Records for locating described items

======

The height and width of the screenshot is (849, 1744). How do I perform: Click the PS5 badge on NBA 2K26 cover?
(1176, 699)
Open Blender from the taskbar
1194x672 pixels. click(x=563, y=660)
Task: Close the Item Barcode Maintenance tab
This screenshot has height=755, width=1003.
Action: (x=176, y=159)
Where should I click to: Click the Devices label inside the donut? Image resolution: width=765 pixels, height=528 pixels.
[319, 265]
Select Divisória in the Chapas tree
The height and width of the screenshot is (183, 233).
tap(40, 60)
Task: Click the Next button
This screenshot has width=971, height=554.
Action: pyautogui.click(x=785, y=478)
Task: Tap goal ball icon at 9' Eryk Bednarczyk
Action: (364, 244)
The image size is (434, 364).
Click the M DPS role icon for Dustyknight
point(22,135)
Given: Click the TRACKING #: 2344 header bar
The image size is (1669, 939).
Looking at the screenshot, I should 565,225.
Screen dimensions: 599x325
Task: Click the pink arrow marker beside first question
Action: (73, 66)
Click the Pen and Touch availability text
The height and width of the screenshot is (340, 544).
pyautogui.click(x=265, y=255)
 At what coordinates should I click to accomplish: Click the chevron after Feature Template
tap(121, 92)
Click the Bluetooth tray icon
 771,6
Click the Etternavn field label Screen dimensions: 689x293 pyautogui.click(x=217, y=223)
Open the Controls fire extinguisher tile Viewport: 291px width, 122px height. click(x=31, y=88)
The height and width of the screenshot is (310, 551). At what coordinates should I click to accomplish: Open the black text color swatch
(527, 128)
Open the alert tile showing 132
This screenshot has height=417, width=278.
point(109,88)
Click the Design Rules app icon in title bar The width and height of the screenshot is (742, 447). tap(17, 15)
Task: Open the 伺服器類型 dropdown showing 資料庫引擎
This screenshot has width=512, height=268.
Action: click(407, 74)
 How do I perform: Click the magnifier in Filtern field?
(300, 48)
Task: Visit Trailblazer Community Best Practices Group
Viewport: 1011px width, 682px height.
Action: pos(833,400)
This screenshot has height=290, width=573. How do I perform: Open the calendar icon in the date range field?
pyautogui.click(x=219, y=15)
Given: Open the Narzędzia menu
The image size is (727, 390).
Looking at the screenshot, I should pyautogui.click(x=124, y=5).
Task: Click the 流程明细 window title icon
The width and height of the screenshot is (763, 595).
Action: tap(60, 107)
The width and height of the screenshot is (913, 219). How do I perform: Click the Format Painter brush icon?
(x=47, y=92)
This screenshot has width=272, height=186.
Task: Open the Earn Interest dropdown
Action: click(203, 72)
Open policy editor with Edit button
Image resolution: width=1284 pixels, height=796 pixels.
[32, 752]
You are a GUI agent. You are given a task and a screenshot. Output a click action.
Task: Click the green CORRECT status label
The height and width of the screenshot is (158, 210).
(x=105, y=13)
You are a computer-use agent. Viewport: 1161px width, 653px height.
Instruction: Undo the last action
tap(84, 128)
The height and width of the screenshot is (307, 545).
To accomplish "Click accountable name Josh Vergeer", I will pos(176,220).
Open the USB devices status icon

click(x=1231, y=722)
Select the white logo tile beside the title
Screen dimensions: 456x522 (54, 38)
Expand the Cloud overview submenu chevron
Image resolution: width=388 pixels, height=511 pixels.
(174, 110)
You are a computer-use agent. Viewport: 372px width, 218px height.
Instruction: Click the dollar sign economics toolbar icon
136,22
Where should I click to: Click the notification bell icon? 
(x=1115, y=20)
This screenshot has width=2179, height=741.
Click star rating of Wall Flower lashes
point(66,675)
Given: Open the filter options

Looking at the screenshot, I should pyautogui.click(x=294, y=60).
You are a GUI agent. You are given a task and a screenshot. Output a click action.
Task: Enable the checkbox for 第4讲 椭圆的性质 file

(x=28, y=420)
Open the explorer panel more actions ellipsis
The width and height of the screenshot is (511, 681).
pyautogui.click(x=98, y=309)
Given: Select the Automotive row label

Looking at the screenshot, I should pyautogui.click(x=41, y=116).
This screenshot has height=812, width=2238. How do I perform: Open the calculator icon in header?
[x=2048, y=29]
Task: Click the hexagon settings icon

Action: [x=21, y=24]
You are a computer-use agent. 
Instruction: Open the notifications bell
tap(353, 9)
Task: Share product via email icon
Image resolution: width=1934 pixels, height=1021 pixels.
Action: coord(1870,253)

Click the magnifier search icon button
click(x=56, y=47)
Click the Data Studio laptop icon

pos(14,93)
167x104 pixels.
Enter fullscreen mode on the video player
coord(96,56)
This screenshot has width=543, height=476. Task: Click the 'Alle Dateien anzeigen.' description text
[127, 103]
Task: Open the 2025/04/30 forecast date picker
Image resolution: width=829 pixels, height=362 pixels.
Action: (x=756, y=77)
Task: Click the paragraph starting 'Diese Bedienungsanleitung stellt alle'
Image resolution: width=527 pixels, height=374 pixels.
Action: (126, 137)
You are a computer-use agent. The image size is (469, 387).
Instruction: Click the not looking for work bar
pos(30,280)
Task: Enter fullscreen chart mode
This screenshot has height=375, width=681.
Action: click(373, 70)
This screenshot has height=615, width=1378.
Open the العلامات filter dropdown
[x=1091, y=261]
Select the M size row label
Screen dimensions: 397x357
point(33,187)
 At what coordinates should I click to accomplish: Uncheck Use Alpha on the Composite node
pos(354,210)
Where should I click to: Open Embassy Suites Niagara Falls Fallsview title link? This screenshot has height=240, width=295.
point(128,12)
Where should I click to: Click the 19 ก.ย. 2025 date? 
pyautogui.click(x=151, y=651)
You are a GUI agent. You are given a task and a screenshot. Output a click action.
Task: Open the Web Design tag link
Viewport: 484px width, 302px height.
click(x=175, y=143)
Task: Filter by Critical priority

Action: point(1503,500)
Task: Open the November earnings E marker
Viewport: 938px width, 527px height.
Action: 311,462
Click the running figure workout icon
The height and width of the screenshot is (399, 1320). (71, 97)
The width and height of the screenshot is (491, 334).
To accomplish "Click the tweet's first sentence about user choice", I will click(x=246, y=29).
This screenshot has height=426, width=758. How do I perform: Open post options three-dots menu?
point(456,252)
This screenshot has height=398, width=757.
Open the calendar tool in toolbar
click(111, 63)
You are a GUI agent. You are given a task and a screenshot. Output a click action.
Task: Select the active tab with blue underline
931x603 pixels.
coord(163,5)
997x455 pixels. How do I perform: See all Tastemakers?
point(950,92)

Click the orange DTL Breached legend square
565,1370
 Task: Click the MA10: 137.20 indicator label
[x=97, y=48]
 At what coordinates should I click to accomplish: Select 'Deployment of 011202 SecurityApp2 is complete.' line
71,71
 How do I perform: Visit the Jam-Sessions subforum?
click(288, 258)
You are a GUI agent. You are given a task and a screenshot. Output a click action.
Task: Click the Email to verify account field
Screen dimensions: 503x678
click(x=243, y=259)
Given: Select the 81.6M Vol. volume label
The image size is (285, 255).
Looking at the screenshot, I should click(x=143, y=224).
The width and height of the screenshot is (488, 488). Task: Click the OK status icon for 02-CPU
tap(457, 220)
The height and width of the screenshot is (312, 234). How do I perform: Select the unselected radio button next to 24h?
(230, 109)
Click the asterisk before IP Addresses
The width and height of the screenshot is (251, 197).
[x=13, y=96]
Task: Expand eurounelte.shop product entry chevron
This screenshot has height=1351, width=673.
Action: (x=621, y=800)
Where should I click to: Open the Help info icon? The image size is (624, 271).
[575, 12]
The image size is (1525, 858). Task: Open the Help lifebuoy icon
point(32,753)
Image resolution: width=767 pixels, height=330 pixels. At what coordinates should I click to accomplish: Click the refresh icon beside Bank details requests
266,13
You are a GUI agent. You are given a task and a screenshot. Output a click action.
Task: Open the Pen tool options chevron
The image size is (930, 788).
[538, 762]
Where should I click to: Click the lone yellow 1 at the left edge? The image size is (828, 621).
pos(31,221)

======

Reproduce the lines between the one holding "Task: Share product via email icon" and the one holding "coord(96,56)", inclusive, changing "magnifier" to "magnifying glass" and leaving the rest untouched.

| SOLVED EXERCISE |
Task: Share product via email icon
Image resolution: width=1934 pixels, height=1021 pixels.
Action: coord(1870,253)

Click the magnifying glass search icon button
click(x=56, y=47)
Click the Data Studio laptop icon

pos(14,93)
167x104 pixels.
Enter fullscreen mode on the video player
coord(96,56)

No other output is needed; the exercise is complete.